Lately it seems I’ve been doing a lot of helping people move. This particular lending of a hand was all fun and laughter as the occupants reveled in the new house with its abundant space and shorter commute to work. The help I’ve been giving my longtime friend, Becky and her family, however, is more bittersweet.
They have been in the process of moving for almost a year after the owner of the cattle farm where they were living and working decided it was time to sell. Buying the farm was out of the question. So was trying to find another farm in this part of the country where land is at a high premium. Time to head west.
It looks like Becky and her husband, plus their twin daughters, will be settling in Nebraska or maybe Wyoming. Regardless, there’s going to be a move and no time to waste in packing up a household.
The other week we spent the day filling a stack of cardboard boxes with her collection of nativities, including the one she was forced to buy when we were visiting Argentina back in the day when travel was as much a part of our budgets as paying the utilities. Rummaging through a gift shop, she had lifted the nativity to check the price and the baby Jesus tumbled out of his manger and onto the floor, broken. In a few months she’ll be unwrapping it for Christmas in a new home.
She has been packing for months and it’s now down to the practical rather than the sentimental. Does she really want to take the girls’ crayon artwork across the country? Is there enough room for all the books? Won’t they have pots and pans they can just buy when they get there?
We seemed to be making great progress cleaning out drawers and closets, removing pictures from the walls and wrestling with rolls of tape. But it all came to a screeching halt as we stopped to flip through her wedding album, looking at pictures from when her husband had hair.

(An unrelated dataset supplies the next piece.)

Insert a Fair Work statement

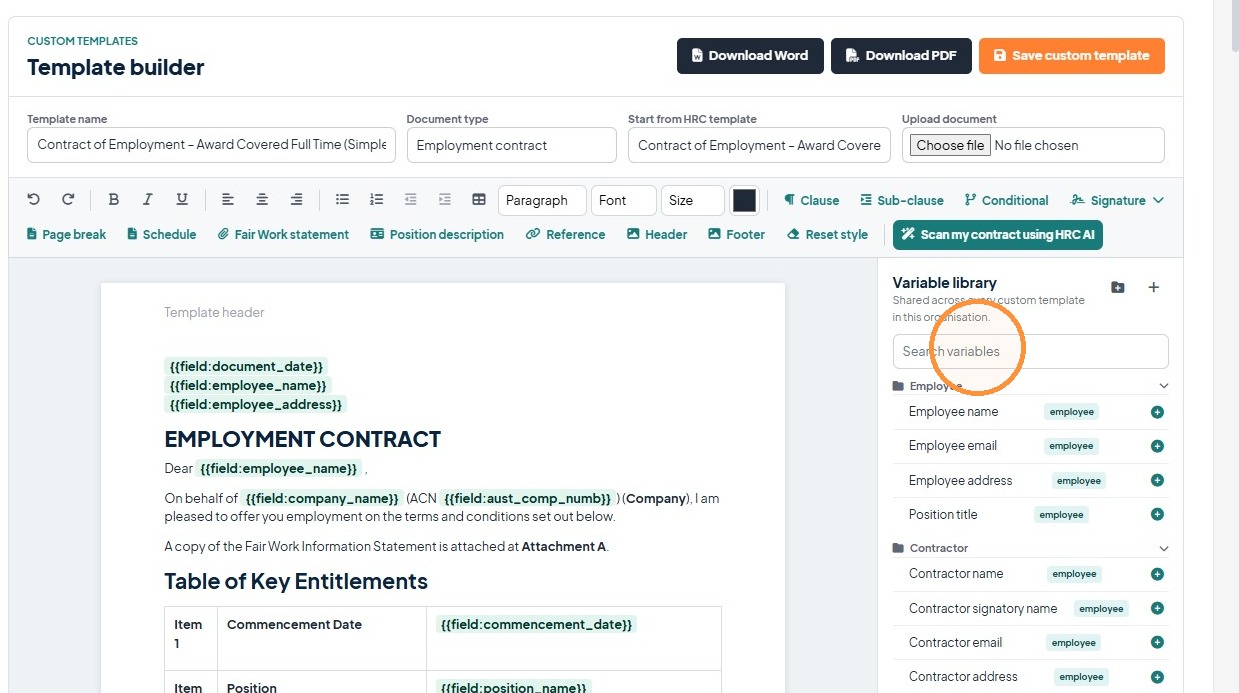pyautogui.click(x=283, y=234)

We continued to stumble upon even more tangibles of the times we shared as friends. We stopped for lunch and had a glass of wine. It will still be weeks before they actually move and I wasn’t allowing myself to fall into getting weepy. All that will come soon enough.
I wrapped wads of packing paper around a picture of a farm scene in winter. Before sticking it in the box with the other pictures I took a Sharpie and wrote on the paper: “It’s about time you unpacked me, I’m melting!” I could just see my friend laughing from miles and miles away.
— Nancy Luse writes from Frederick, Md.